[PROBLEM DESCRIPTION]:
Each entry needs to appear again, retyped exactly as it is below.

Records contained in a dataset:
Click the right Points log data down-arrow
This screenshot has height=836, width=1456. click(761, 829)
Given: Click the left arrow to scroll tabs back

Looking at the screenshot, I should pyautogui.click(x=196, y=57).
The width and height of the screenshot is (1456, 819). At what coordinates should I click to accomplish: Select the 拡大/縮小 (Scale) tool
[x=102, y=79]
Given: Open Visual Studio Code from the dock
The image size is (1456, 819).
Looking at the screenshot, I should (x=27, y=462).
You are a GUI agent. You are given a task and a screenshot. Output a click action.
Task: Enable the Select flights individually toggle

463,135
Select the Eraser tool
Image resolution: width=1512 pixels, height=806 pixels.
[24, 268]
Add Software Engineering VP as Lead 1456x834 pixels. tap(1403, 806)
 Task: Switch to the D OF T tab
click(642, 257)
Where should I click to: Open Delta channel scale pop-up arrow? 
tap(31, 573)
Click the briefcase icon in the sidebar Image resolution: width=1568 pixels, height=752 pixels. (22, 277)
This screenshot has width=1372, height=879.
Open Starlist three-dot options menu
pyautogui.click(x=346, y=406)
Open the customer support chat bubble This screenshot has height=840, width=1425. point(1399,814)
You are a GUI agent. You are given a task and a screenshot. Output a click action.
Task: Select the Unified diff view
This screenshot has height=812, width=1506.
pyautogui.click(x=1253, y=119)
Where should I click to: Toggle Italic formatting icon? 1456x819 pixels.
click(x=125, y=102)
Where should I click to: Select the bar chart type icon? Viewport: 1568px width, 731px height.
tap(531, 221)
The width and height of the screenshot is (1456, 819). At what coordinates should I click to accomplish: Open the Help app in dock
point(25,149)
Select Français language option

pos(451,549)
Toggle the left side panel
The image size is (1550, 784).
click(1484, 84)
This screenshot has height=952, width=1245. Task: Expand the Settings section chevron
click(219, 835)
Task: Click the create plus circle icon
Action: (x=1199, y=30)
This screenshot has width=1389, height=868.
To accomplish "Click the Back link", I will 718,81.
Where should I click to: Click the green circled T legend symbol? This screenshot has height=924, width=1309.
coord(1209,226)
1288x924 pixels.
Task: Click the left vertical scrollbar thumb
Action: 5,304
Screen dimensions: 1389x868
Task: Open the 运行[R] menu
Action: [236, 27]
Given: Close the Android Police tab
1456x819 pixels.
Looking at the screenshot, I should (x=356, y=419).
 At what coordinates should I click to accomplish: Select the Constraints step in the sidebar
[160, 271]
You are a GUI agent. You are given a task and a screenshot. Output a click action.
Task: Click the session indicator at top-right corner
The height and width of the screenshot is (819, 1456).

[SOLUTION FOR THIS EXERCISE]:
Click the right Points log data down-arrow
This screenshot has height=836, width=1456. click(761, 829)
Given: Click the left arrow to scroll tabs back

Looking at the screenshot, I should pyautogui.click(x=196, y=57).
The width and height of the screenshot is (1456, 819). At what coordinates should I click to accomplish: Select the 拡大/縮小 (Scale) tool
[x=102, y=79]
Given: Open Visual Studio Code from the dock
The image size is (1456, 819).
Looking at the screenshot, I should (x=27, y=462).
You are a GUI agent. You are given a task and a screenshot. Output a click action.
Task: Enable the Select flights individually toggle

463,135
Select the Eraser tool
Image resolution: width=1512 pixels, height=806 pixels.
[24, 268]
Add Software Engineering VP as Lead 1456x834 pixels. tap(1403, 806)
 Task: Switch to the D OF T tab
click(642, 257)
Where should I click to: Open Delta channel scale pop-up arrow? 
tap(31, 573)
Click the briefcase icon in the sidebar Image resolution: width=1568 pixels, height=752 pixels. (22, 277)
This screenshot has width=1372, height=879.
Open Starlist three-dot options menu
pyautogui.click(x=346, y=406)
Open the customer support chat bubble This screenshot has height=840, width=1425. point(1399,814)
You are a GUI agent. You are given a task and a screenshot. Output a click action.
Task: Select the Unified diff view
This screenshot has height=812, width=1506.
pyautogui.click(x=1253, y=119)
Where should I click to: Toggle Italic formatting icon? 1456x819 pixels.
click(x=125, y=102)
Where should I click to: Select the bar chart type icon? Viewport: 1568px width, 731px height.
tap(531, 221)
The width and height of the screenshot is (1456, 819). At what coordinates should I click to accomplish: Open the Help app in dock
point(25,149)
Select Français language option

pos(451,549)
Toggle the left side panel
The image size is (1550, 784).
click(1484, 84)
This screenshot has height=952, width=1245. Task: Expand the Settings section chevron
click(219, 835)
Task: Click the create plus circle icon
Action: (x=1199, y=30)
This screenshot has width=1389, height=868.
To accomplish "Click the Back link", I will 718,81.
Where should I click to: Click the green circled T legend symbol? This screenshot has height=924, width=1309.
coord(1209,226)
1288x924 pixels.
Task: Click the left vertical scrollbar thumb
Action: 5,304
Screen dimensions: 1389x868
Task: Open the 运行[R] menu
Action: [236, 27]
Given: Close the Android Police tab
1456x819 pixels.
Looking at the screenshot, I should (x=356, y=419).
 At what coordinates should I click to accomplish: Select the Constraints step in the sidebar
[160, 271]
You are a GUI agent. You are given a task and a screenshot. Output a click action.
Task: Click the session indicator at top-right corner
The height and width of the screenshot is (819, 1456).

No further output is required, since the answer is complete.